先に柳のロジックにひそむパラドックスについて触れましたが、それがもっとも明瞭に現れているのがここです。「逆理」とは、通常はもっぱら積極的に評価されることがなく、ともすると否定されもする「平凡」が、ただただ肯定するほかないという事実からくるものです。平凡とはいえ、ただの平凡ではありません。「偉大な平凡」です。

鞍田崇『民藝のインティマシー:「いとおしさ」をデザインする』明治大学出版会, 2015. p.80-81.

哲学者の鞍田崇氏による民藝の解説書である。鞍田崇氏の別書籍についての過去記事も参照のこと(「生活の全体性の回復としての〈民藝〉——鞍田崇氏の「自己化」と「他力」の思想」)。
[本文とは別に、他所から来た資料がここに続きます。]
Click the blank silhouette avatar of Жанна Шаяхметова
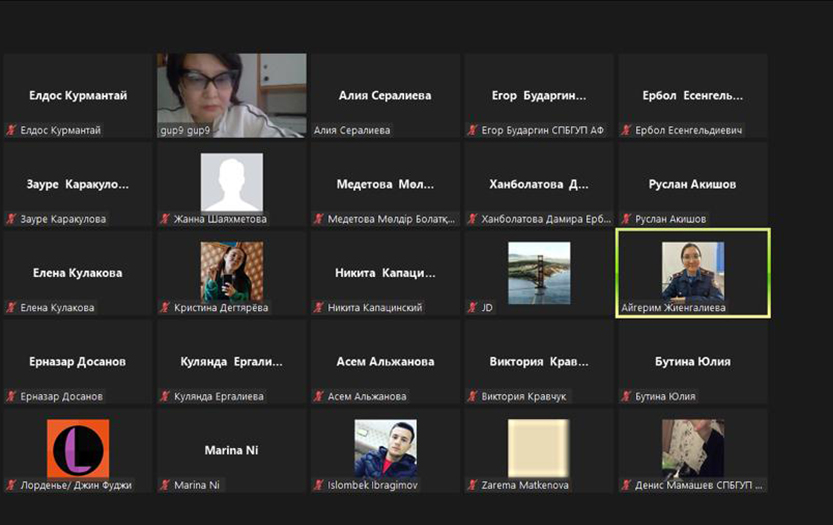Viewport: 833px width, 525px height. click(x=231, y=183)
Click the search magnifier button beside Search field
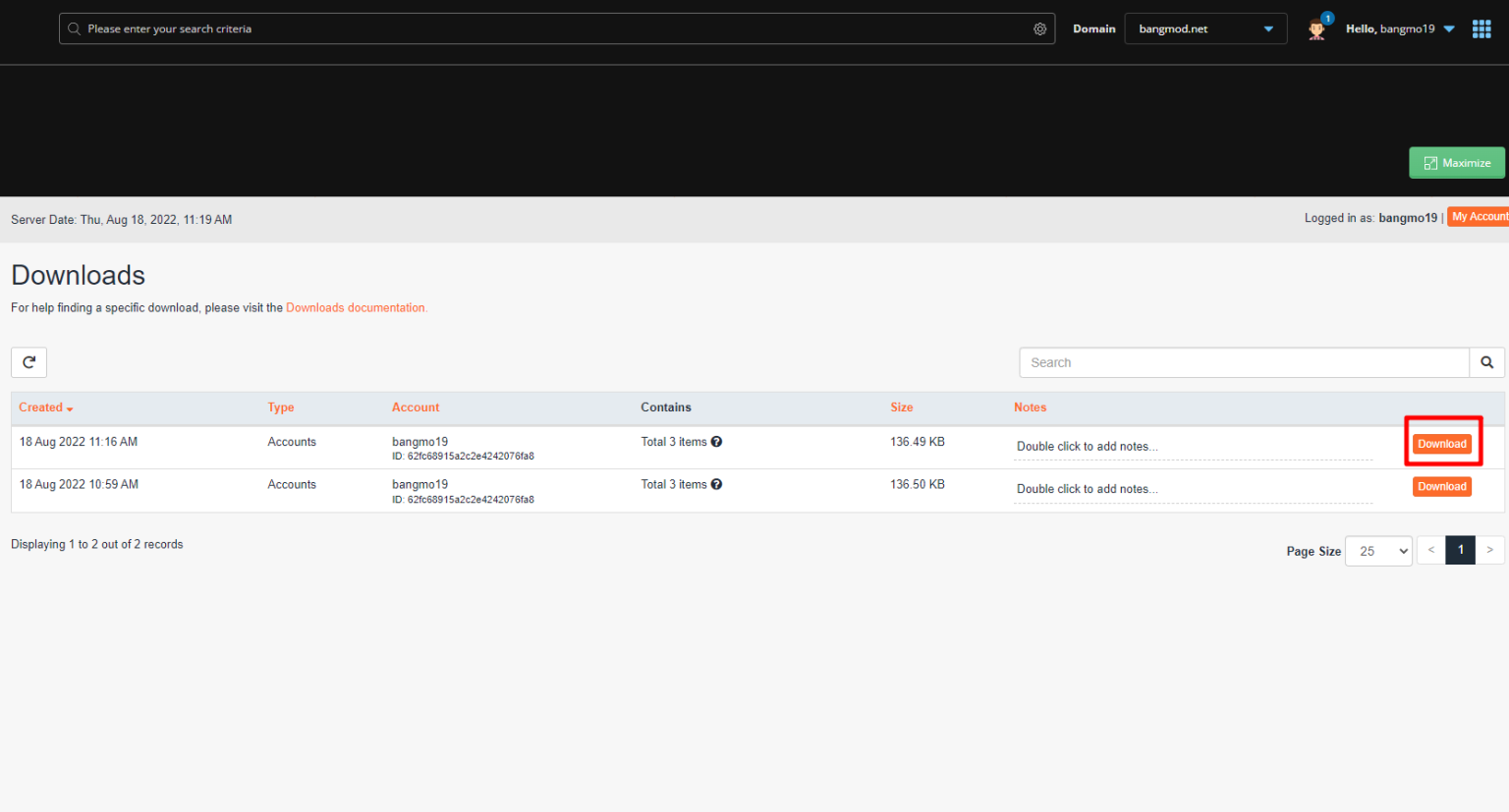 click(1486, 362)
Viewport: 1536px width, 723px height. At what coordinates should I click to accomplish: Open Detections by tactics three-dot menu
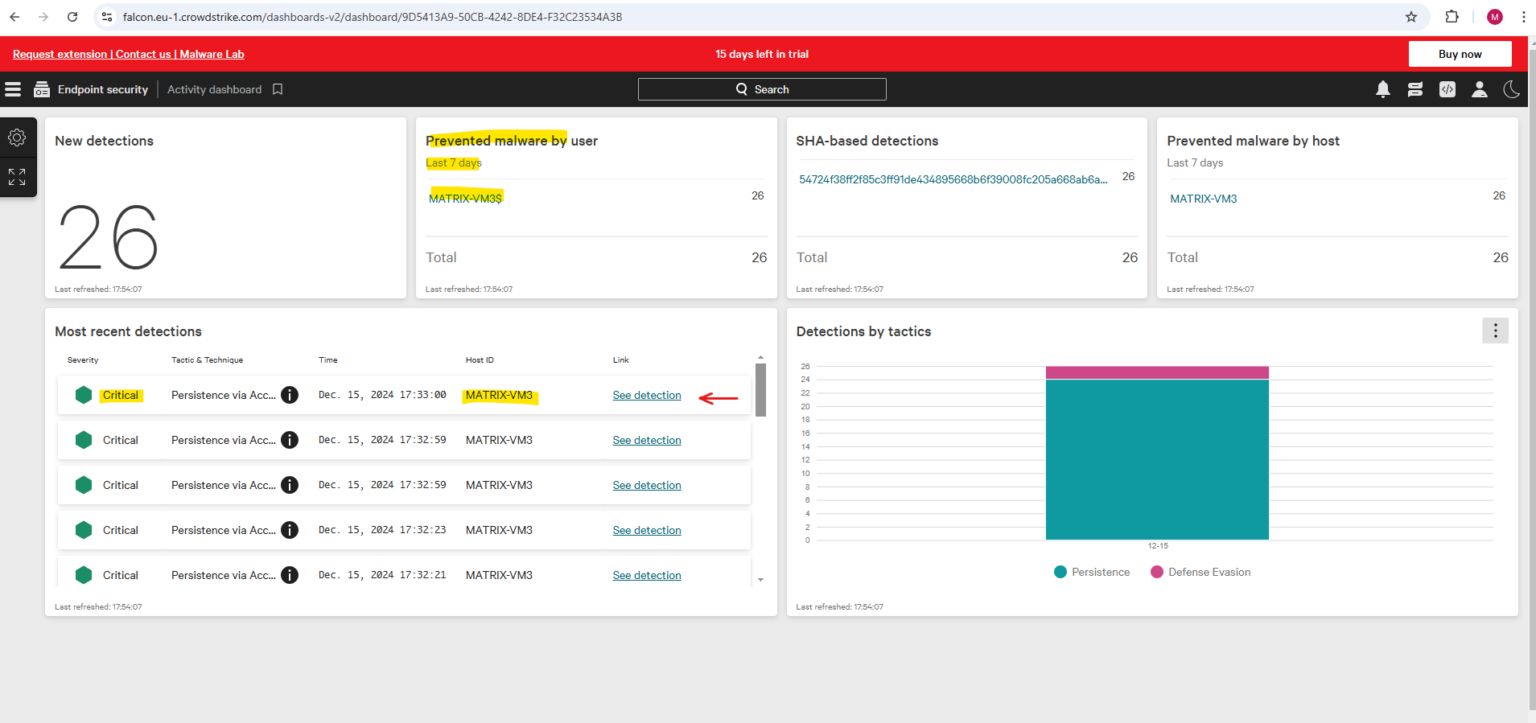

鞍田氏はこの書籍で、「インティマシー(intimacy)」というキーワードで、民藝運動の本質を現代的に捉え直そうとする。「インティマシー」とは「親密」「親交」といった意味で、学術用語としては、心理学や社会学での使用例がある。心理学においては、インティマシー(親密さ)を自我形成や対人行動において双方向的な他者関係を維持する自我の資質とするエリクソンやアーガイルの議論がある。社会学においては、大衆社会論の文脈で、匿名性の対概念としてインティマシー(親密さ)を取り上げたシュッツの議論が知られる。他方、2000年代には、伝統的な地縁・血縁ではなく、共通の価値観を有する者どうしが対等な関係性のもとで形成する「親密圏」の社会的・政治的意義を論じるゼリザー(V.A. Zelizer)らの議論がある。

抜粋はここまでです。